Config also provides a SQL like query language under Advanced queries. There are a number of pre-canned queries or you can create your own.

Enabling rules

Once we have resources in the inventory, we need to setup some rules to manage the configuration.

The simplest way to enable Config rules is to use a Conformance Pack. Conformance Packs are a collection of AWS Config rules. By selecting a pack, you will enable a bunch of rules. Note that the Config service is priced based on running of rules (as well as the number of configuration items). If you enable a number of rules, there is no cost until the rule is evaluated.

Whenever a resource that is related to the rule is created, modified or deleted, the rule is evaluated against that resource. You can even scope the resources that trigger a rule evaluation using tags. You can also trigger the rule manually or on a schedule

One of the most common set of rules to enable is for the AWS PCI Benchmark v1.3 level 2. Note that if you enable multiple conformance packs, you may well double up on rules. Some rules, such as the foundational check that CloudTrail is enabled, are included in multiple packs. In this case, you should remove the rule from one of the packs. The rule sets that make sense for your environment will depend on your organisation’s compliance requirements.

You can also create custom rules. Custom rules use a Lambda function to run the evaluation logic.

Alerting & remediation

One of the great features of Config for compliance management is the ability to be notified of changes and non-compliant rules. These are posted to the S3 bucket (and optionally to the SNS topic) that we configured earlier. You can also see the compliance status against a rule or a resource in the Config console.

You can use these notifications to trigger other actions.

  • With S3 logs, you can ingest them into your monitoring solution, such as Sumologic from where you can create dashboards and alerts;
  • You can send SNS notifications to email or send them to Lambda to perform some action.

What about remediating the configuration? You can actually enable remediation actions within Config!

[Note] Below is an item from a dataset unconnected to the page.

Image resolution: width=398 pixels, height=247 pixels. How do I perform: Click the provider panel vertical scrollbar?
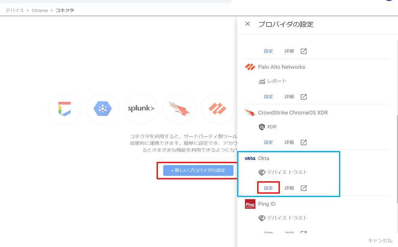(397, 160)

If you click into a rule, you can see in the top right the ability to Manage remediation. Behind the scenes, the remediation uses Systems Manager automation documents. You can use the standard AWS managed automation or build your own in Systems Manager. These documents define the actions to perform. You can configure the automation to run automatically or manually.

Setting up remediation

Let’s run through an example for the rule that checks that S3 bucket versioning is enabled, s3-bucket-versioning-enabled.

  • Enable the rule s3-bucket-versioning-enabled;
  • Click on this rule;
  • Select Manage remediation;
  • For now, select Manual remediation and in the remediation action select the remediation action AWS-ConfigureS3BucketVersioning;
  • Under the Resource ID parameter, select the BucketName. The list of parameters available will vary with each action;
  • Click on Save changes.

Testing remediation

Let’s see if the remediation works!

First off we create a new bucket. Being the good citizen we are, we enabled encryption for the bucket. However, we didn’t turn on bucket versioning which is a breach of our security policy.

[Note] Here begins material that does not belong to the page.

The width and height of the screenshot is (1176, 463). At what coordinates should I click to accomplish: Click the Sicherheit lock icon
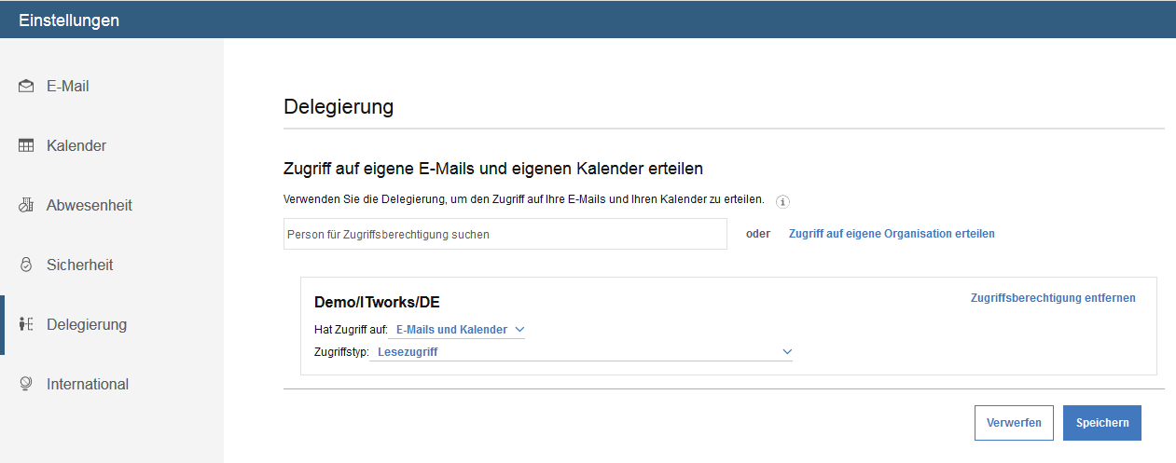click(26, 266)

As earlier, we have set up a rule with remediation for this exact scenario! We wait a few minutes and the resource appears in Config and is evaluated against the rule. As we expect it comes up non-compliant. We click into the rule s3-bucket-versioning-enabled and we can see the bucket in the list of resources. Selecting the bucket, we click on Remediate. Within seconds, it comes back with Action executed successfully! After a little while, the resource will be marked as compliant.

If we go back to the bucket, we can see that versioning is now enabled.

Of course, when we are ready we can enable this remediation to happen automatically. In that case, we can setup Config so that we are notified that the remediation has happened but without any manual input required!

Wrapping Up

For configuration management, AWS Config has your back. We didn’t discuss in detail compliance and auditing of your environments. AWS Systems Manager can be used to provide this capability. You can also hook Config into AWS Security Hub (which we will cover in a future blog post) for a single view of your compliance to configuration.